# Text to read
──────

Remembrance honours people who serve to defend our democratic freedom and way of life. We unite across faiths, cultures and backgrounds to remember the service and sacrifice of the Armed Forces community from the United Kingdom and the Commonwealth. We will remember them.

  • We remember the sacrifice of the Armed Forces community from the United Kingdom and the Commonwealth.
  • We pay tribute to the special contribution of families and of the emergency services.
  • We acknowledge innocent civilians who’ve lost their lives in conflict and acts of terrorism.

Remembrance doesn’t glorify war and its symbol, the red poppy, is a sign of both Remembrance and hope for a peaceful future. Wearing a poppy isn’t compulsory but it’s greatly appreciated by those who it’s intended to support. When and how you choose to wear a poppy reflects your individual experiences and personal memories.

Remembrance unites people of all faiths, cultures and backgrounds, but it’s also deeply personal. It could mean wearing a poppy in November, joining with others in your community on a commemorative anniversary, or taking a moment on your own to pause and reflect. Everyone’s free to remember in their own way or to choose not to remember at all.  

  • Armistice Day is the 11 November. It marks the armistice agreement that bought an end to the fighting of the first world war.
  • People pause at 11am on the 11 November to remember service and sacrifice past and present.
  • The national service of Remembrance happens on the closest Sunday to 11 November, which is known as Remembrance Sunday. Each year people gather at the Cenotaph in London and other memorial sites.
  • We call the whole period around these dates Remembrance. There’re many ways to take part in Remembrance

In 2023, the Royal British Legion remembers the Service of those who work to protect us and our ways of life. Whether in the Armed Forces, Emergency or Civilian Services, past or present, we remember who has served, how they served and why it’s important that we continue to remember them.


Setting up the laminator

  • Set up the laminator in a safe place, away from any young people, and allow it time to heat up.
  • Remember, laminators can get hot to the touch, so an adult volunteer may choose to feed the pouches into the laminator themselves. Always use a carrier to protect your laminator.

──────

# Given material

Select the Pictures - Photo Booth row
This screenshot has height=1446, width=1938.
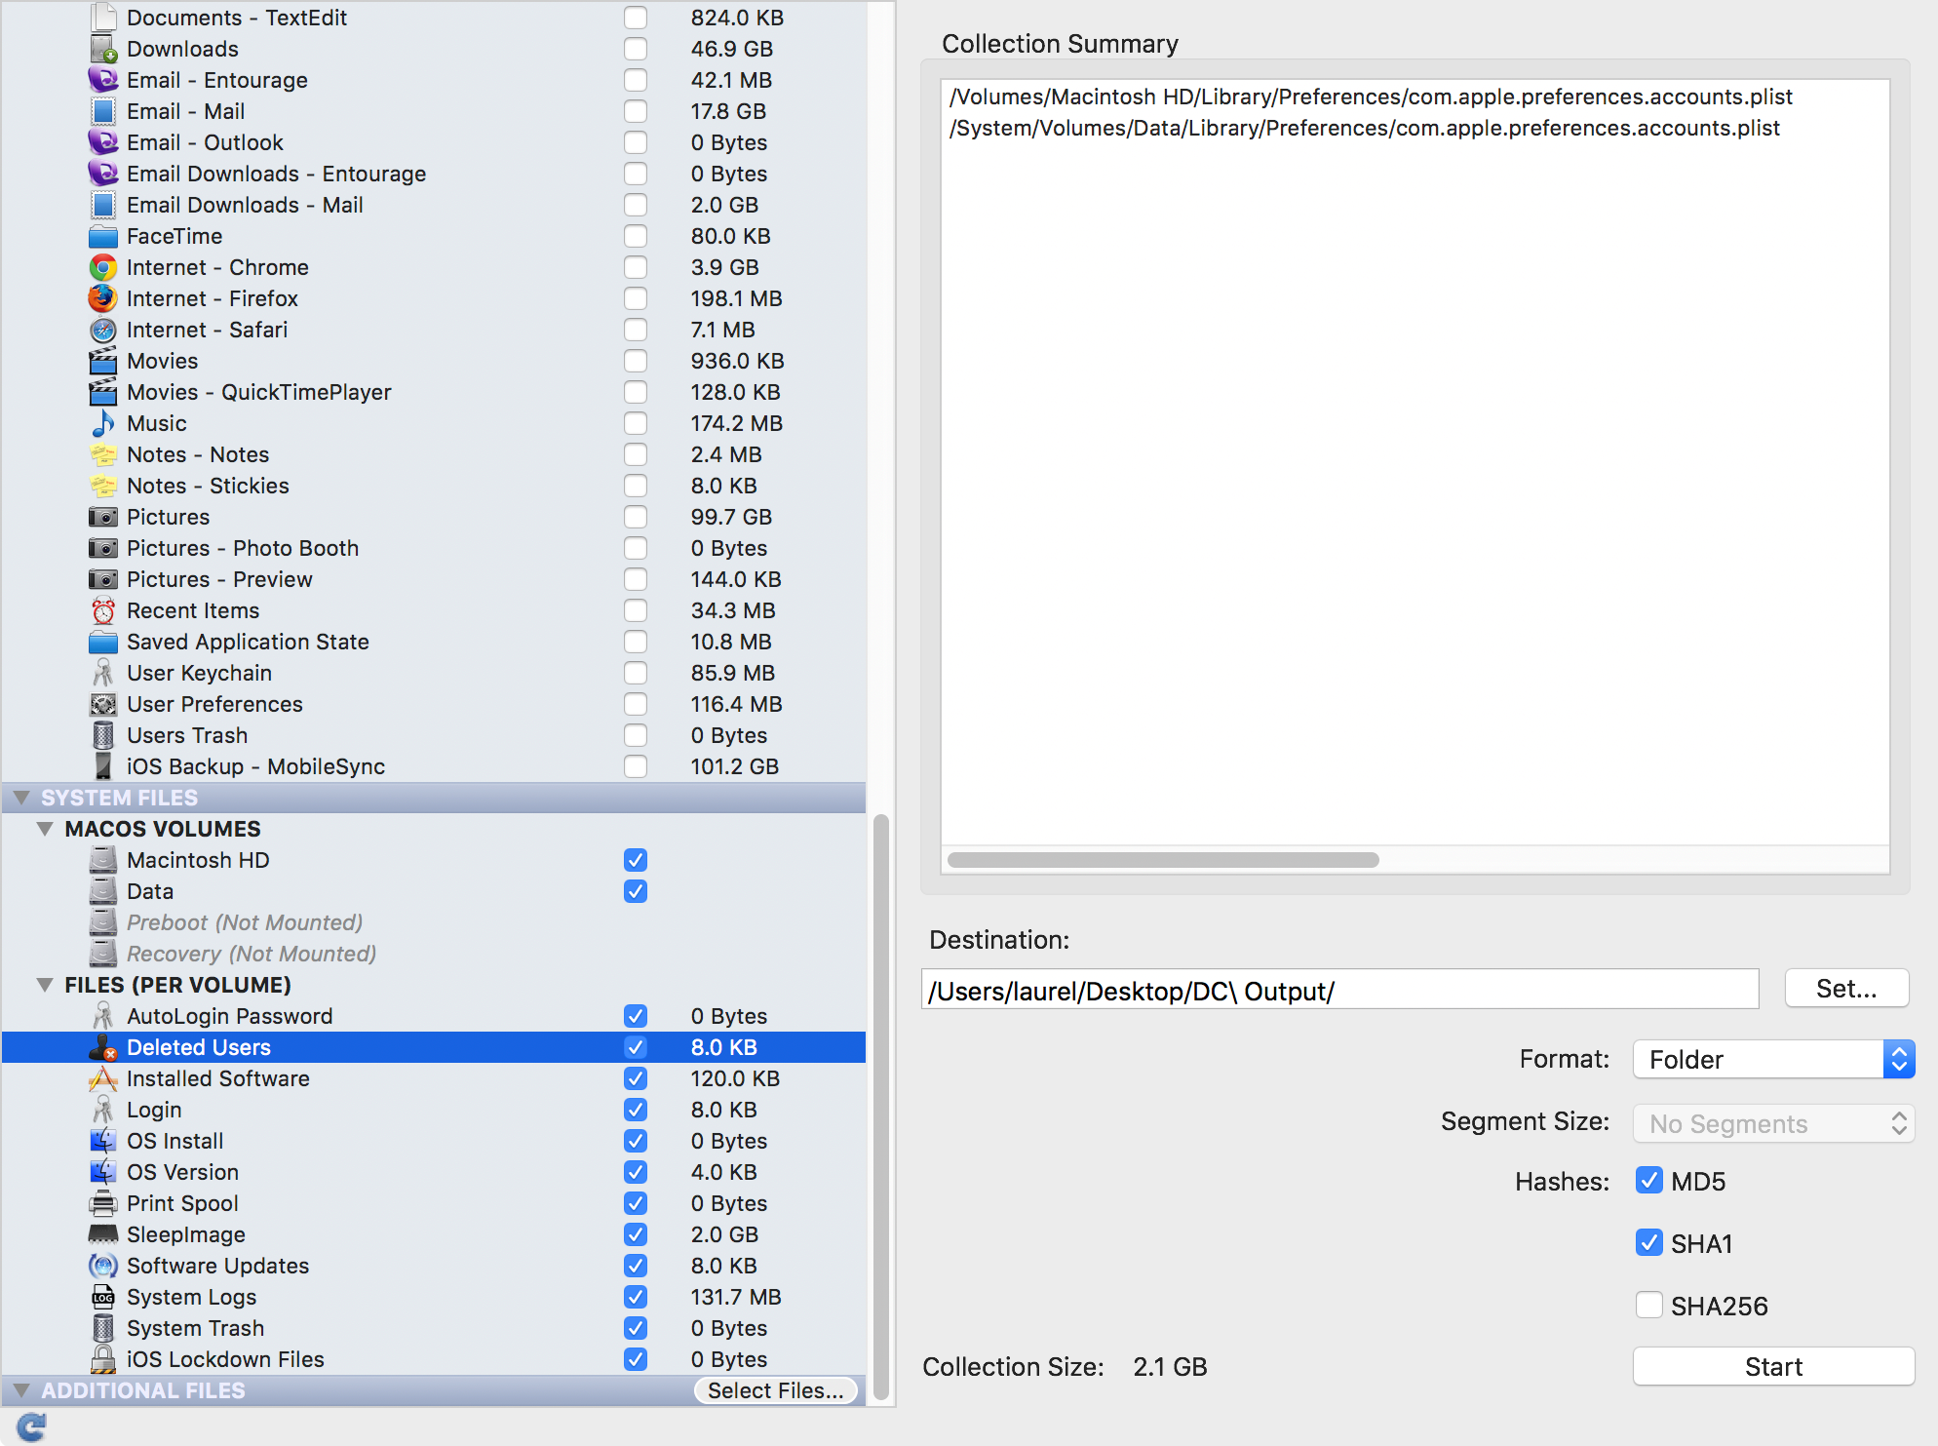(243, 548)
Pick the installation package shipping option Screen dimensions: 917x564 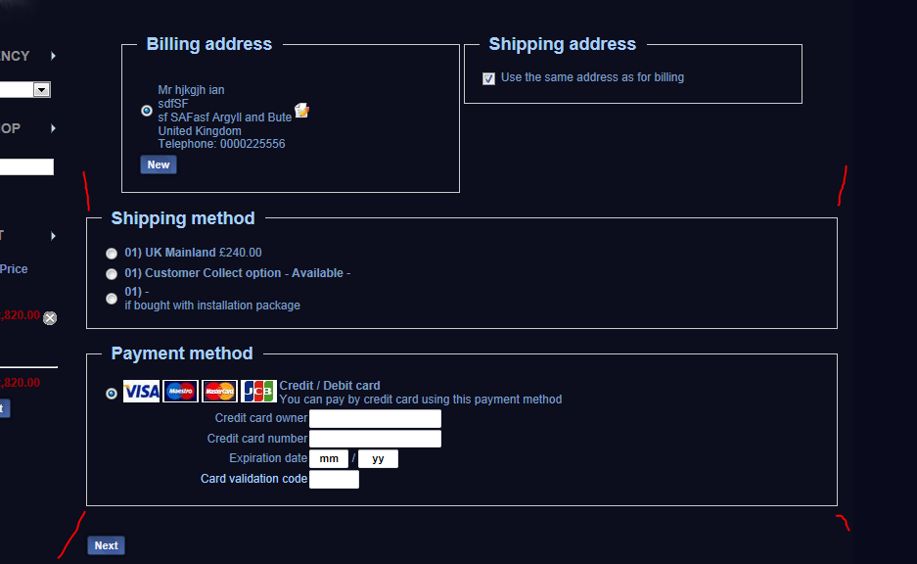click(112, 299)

──────

# Objectives
[1] From the Remembrance text, list the examples it gives of what marking Remembrance could mean.
[2] According to the Remembrance text, why might an adult volunteer choose to feed the pouches into the laminator themselves?
[3] Give what follows the final laminator step in the Remembrance text.

# Answers for this exercise
[1]
- Wearing a poppy in November
- Joining with others in your community on a commemorative anniversary
- Taking a moment on your own to pause and reflect

[2] Laminators can get hot to the touch. An adult volunteer may therefore prefer to handle the pouches, keeping young people away from the heat.

[3]
Running this activity

  1. Gather everyone together and explain that they’ll be making some poppies to display as window decorations for Remembrance.
  2. Give each person with a laminating pouch, then give them some red and black tissue paper.
  3. Everyone needs to tear small pieces of tissue paper. These then need to be placed inside the pouch in the shape of a poppy. It doesn’t matter if the edges are rough or if they poppies don’t seem to be round in shape. Tell everyone should be able to fit two poppies onto one laminating pouch.
  4. People could add their initials to a piece of tissue paper so they can tell which is theirs when they're done.
  5. They then need to very carefully close the pouch. If anyone closes the pouch too quickly, they’ll move or disturb the pieces of tissue paper.
  6. With adult supervision, or to be completed by an adult, the next step's to place the pouch into a carrier and carefully pass the sheets through the laminator.
  7. Once the sheets have been laminated and have cooled down, people need to cut the poppies out. They should try to get as close to the edges of the tissue paper as they can, without cutting into the poppies themselves.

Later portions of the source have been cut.